> **Текст**:

Круглосуточная трансляция из офиса Эргосоло

Происки врагов

Химией я начал заниматься с 7—8 лет. Недалеко от нашего дома находился магазин химических реактивов, в котором я мог купить всё, на что хватит денег. Я где-то раздобыл учебник по химии и лабораторное руководство и осваивал химию на свой страх и риск. Я умудрился прожечь кислотой толстую чугунную раковину на кухне, пару раз чуть не взорвался, изучал влияние микроэлементов на бабушкины пальмы и аспарагусы, готовил различные асимптотические чернила… Словом, мне было не скучно. Когда в школе начался курс химии, то я стал любимым учеником нашей химички. Через много-много лет я совершенно случайно встретил её в Судаке. Она очень сильно постарела, но, увидев меня, сразу же узнала и призналась мне, что я ей очень нравился. Нравился тем, что хотя и был очень застенчивым, но с реактивами обращался очень уверенно, даже слишком нахально.

Несколько раз я не попадался только из-за своей показной застенчивости. В четвёртом классе у нас был учитель азербайджанского языка, который очень боялся шпионов и нам об этом прямо говорил. Он даже нам намекал, что шпионы собираются его отравить. Как-то я приготовил в пробирке сернистое железо, налил туда кислоту, и у меня из пробирки стал выделяться сероводород. Я привязал к пробирке резиновый шарик из-под пищалки и получил средних размеров емкость с сероводородом, которую принёс в школу и положил в парту. Сероводород начал выходить из шарика и к уроку азербайджанского языка потёк очень активно, поскольку был плохо завязан бабушкиным мулинэ. Я сидел на первой парте и задыхался. Вытащить шарик и выбросить его на улицу я не мог. Единственное что я мог сделать — это незаметно водить ногами под партой, чтобы сероводород, который много тяжелее воздуха, не скапливался только у моих ног. Преподаватель, стоя у доски, почувствовал запах и, поводя ноздрями и вращая белками, пытался понять, откуда запах идёт. Запах всё усиливался, он смотрел на учеников первых трёх рядов парт, но поняв, что дистанционные методы определения сероводорода не работают, стал переходить от парты к парте, чтобы поймать виновника торжества. Обычно он к партам не приближался, поскольку боялся, что ему запачкают чернилами костюм. Единственным человеком, к которому он не подошёл — был  я. В конце концов урок был прерван, преподаватель выбежал в коридор, чтобы глотнуть свежего воздуха, а я, как тихушник, быстро выхватил пузырь с сероводородом и выбросил его в открытое окно. Так в классе ни один человек и не узнал о моём очередном химическом эксперименте. Даже если бы я и похвастался, то никто бы ничего из моих рассказов о взаимодействии серы с порошковым железом и взаимодействии сернистого железа с кислотой не понял: слишком не по возрасту я был грамотен в области химии.

> **Исходный листинг**:
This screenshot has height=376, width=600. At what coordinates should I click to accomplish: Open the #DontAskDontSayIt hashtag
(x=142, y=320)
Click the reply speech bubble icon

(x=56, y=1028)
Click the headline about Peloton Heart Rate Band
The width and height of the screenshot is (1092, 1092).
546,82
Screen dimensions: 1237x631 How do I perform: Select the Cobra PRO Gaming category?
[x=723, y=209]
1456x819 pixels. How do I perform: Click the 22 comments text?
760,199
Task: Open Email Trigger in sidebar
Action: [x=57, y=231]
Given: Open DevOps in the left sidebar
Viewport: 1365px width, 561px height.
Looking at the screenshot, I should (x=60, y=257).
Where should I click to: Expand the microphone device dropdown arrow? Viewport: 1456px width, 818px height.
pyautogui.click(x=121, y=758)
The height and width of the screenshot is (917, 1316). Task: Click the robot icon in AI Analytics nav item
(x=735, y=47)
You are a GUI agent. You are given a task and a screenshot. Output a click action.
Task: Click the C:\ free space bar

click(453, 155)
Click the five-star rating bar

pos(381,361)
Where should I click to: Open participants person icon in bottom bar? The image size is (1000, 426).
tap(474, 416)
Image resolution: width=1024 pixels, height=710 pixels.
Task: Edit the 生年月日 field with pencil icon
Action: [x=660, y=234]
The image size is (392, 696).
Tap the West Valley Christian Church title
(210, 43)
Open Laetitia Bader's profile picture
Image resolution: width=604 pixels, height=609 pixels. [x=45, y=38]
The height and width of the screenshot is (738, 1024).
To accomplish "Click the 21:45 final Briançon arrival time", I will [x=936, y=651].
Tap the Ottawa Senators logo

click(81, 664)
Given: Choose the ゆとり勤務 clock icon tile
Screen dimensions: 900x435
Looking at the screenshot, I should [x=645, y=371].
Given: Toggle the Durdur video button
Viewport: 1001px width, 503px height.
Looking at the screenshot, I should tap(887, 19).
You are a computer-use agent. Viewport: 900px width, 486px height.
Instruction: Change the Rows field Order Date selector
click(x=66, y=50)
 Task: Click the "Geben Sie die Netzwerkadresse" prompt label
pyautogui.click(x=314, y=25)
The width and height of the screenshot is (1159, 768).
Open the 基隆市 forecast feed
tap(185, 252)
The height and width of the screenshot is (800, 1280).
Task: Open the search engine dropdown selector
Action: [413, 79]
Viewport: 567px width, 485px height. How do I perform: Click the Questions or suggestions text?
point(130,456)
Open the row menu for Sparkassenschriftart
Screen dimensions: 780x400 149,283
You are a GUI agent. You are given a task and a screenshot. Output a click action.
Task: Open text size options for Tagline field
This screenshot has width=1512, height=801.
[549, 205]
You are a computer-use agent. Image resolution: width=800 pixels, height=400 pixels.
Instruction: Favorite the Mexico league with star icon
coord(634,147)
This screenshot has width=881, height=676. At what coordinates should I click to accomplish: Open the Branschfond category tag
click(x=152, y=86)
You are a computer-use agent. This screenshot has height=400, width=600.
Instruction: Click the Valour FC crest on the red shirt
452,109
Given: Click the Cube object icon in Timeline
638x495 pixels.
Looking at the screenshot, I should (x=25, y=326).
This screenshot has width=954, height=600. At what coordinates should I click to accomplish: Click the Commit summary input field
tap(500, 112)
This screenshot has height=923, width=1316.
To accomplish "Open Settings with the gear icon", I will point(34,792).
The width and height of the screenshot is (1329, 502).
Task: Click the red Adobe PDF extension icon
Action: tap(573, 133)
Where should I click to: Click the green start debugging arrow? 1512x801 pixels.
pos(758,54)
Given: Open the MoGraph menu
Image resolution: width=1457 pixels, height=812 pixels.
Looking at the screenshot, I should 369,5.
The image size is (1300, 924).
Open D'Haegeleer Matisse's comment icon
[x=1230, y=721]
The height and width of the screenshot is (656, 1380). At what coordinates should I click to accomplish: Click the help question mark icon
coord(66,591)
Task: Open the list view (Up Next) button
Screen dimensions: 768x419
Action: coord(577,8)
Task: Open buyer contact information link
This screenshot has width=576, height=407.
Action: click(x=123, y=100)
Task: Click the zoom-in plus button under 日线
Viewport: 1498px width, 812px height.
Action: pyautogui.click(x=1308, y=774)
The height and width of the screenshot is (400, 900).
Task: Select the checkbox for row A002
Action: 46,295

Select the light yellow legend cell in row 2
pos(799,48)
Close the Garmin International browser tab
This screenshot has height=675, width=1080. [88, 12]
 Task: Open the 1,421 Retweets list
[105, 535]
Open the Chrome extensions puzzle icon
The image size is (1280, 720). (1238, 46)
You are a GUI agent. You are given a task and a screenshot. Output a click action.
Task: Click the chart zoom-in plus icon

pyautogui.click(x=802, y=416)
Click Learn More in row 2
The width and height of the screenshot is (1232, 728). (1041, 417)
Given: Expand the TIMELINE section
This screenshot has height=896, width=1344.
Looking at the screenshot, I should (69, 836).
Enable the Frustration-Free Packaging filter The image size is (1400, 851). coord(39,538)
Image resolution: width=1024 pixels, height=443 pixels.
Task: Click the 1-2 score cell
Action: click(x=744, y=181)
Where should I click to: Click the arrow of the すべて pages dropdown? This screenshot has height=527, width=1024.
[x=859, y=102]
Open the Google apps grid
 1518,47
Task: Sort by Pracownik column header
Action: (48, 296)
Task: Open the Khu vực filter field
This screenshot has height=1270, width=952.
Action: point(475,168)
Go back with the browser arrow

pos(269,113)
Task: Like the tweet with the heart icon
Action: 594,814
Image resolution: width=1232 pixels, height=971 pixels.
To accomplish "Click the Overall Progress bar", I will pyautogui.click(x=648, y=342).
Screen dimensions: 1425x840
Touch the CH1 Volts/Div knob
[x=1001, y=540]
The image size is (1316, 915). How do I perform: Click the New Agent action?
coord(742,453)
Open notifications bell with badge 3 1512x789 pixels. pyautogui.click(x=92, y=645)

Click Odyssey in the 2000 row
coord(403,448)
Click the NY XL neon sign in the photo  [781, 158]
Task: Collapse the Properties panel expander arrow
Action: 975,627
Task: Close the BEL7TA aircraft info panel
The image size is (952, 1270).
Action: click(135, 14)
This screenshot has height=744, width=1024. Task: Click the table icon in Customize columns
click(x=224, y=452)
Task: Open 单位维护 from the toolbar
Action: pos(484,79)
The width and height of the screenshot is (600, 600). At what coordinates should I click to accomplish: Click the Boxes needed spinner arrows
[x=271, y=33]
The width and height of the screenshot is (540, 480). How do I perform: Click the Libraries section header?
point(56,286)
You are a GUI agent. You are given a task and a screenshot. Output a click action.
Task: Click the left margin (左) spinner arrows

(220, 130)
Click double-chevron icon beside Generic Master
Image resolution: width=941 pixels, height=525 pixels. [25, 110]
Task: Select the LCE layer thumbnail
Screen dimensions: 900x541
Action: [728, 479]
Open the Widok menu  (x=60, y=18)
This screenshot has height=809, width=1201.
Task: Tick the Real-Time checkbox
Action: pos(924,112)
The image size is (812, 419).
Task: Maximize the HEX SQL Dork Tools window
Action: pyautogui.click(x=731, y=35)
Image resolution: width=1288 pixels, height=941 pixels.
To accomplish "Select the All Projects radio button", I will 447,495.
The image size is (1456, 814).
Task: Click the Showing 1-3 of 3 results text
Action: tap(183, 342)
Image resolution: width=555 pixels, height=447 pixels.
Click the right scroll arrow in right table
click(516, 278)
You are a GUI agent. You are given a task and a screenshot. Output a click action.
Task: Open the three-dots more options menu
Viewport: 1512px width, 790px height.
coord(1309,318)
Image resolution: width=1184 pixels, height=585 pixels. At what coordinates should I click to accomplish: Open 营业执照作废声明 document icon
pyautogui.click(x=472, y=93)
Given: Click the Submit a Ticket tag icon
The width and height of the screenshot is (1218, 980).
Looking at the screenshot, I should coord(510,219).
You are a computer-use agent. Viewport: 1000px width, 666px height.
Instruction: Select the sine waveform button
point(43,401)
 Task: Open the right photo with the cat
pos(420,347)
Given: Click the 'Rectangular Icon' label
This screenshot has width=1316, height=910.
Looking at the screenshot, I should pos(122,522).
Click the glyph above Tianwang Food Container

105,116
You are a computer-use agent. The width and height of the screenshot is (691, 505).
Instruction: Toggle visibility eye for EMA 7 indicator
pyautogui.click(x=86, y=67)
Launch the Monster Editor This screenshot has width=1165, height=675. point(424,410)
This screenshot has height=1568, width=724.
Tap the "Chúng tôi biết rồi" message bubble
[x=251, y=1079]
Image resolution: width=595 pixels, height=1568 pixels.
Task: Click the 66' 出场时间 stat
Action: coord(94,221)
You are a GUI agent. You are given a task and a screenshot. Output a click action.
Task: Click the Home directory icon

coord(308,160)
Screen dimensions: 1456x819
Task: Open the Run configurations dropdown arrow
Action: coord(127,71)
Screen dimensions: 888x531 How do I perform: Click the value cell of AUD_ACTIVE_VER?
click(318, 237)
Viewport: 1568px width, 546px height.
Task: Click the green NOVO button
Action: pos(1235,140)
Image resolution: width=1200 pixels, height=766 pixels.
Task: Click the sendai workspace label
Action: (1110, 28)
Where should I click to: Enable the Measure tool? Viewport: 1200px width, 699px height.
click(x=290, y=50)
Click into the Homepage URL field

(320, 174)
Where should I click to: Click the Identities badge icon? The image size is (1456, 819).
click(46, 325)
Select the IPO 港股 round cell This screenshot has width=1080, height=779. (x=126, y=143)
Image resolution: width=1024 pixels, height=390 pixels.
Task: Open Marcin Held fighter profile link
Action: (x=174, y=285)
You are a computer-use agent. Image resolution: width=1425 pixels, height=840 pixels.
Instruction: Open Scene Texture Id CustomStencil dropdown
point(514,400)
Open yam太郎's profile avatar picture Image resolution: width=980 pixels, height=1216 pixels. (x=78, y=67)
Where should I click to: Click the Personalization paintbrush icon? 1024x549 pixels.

> **Список заданий**:
**1.** Чем, согласно тексту «Происки врагов», был плохо завязан шарик с сероводородом?
**2.** Перепишите строки листинга от строки, содержащей «You are a computer-use agent. The», до строки, содержащей «click(46, 325)», включительно в виде таблицы Markdown со столбцами «№» и «Строка». Пустые строки пропустите.

> **Ответы к заданиям**:
**1.** Бабушкиным мулинэ.

**2.**
| № | Строка |
|---|---|
| 1 | You are a computer-use agent. The width and height of the screenshot is (691, 505). |
| 2 | Instruction: Toggle visibility eye for EMA 7 indicator |
| 3 | pyautogui.click(x=86, y=67) |
| 4 | Launch the Monster Editor This screenshot has width=1165, height=675. point(424,410) |
| 5 | This screenshot has height=1568, width=724. |
| 6 | Tap the "Chúng tôi biết rồi" message bubble |
| 7 | [x=251, y=1079] |
| 8 | Image resolution: width=595 pixels, height=1568 pixels. |
| 9 | Task: Click the 66' 出场时间 stat |
| 10 | Action: coord(94,221) |
| 11 | You are a GUI agent. You are given a task and a screenshot. Output a click action. |
| 12 | Task: Click the Home directory icon |
| 13 | coord(308,160) |
| 14 | Screen dimensions: 1456x819 |
| 15 | Task: Open the Run configurations dropdown arrow |
| 16 | Action: coord(127,71) |
| 17 | Screen dimensions: 888x531 How do I perform: Click the value cell of AUD_ACTIVE_VER? |
| 18 | click(318, 237) |
| 19 | Viewport: 1568px width, 546px height. |
| 20 | Task: Click the green NOVO button |
| 21 | Action: pos(1235,140) |
| 22 | Image resolution: width=1200 pixels, height=766 pixels. |
| 23 | Task: Click the sendai workspace label |
| 24 | Action: (1110, 28) |
| 25 | Where should I click to: Enable the Measure tool? Viewport: 1200px width, 699px height. |
| 26 | click(x=290, y=50) |
| 27 | Click into the Homepage URL field |
| 28 | (320, 174) |
| 29 | Where should I click to: Click the Identities badge icon? The image size is (1456, 819). |
| 30 | click(46, 325) |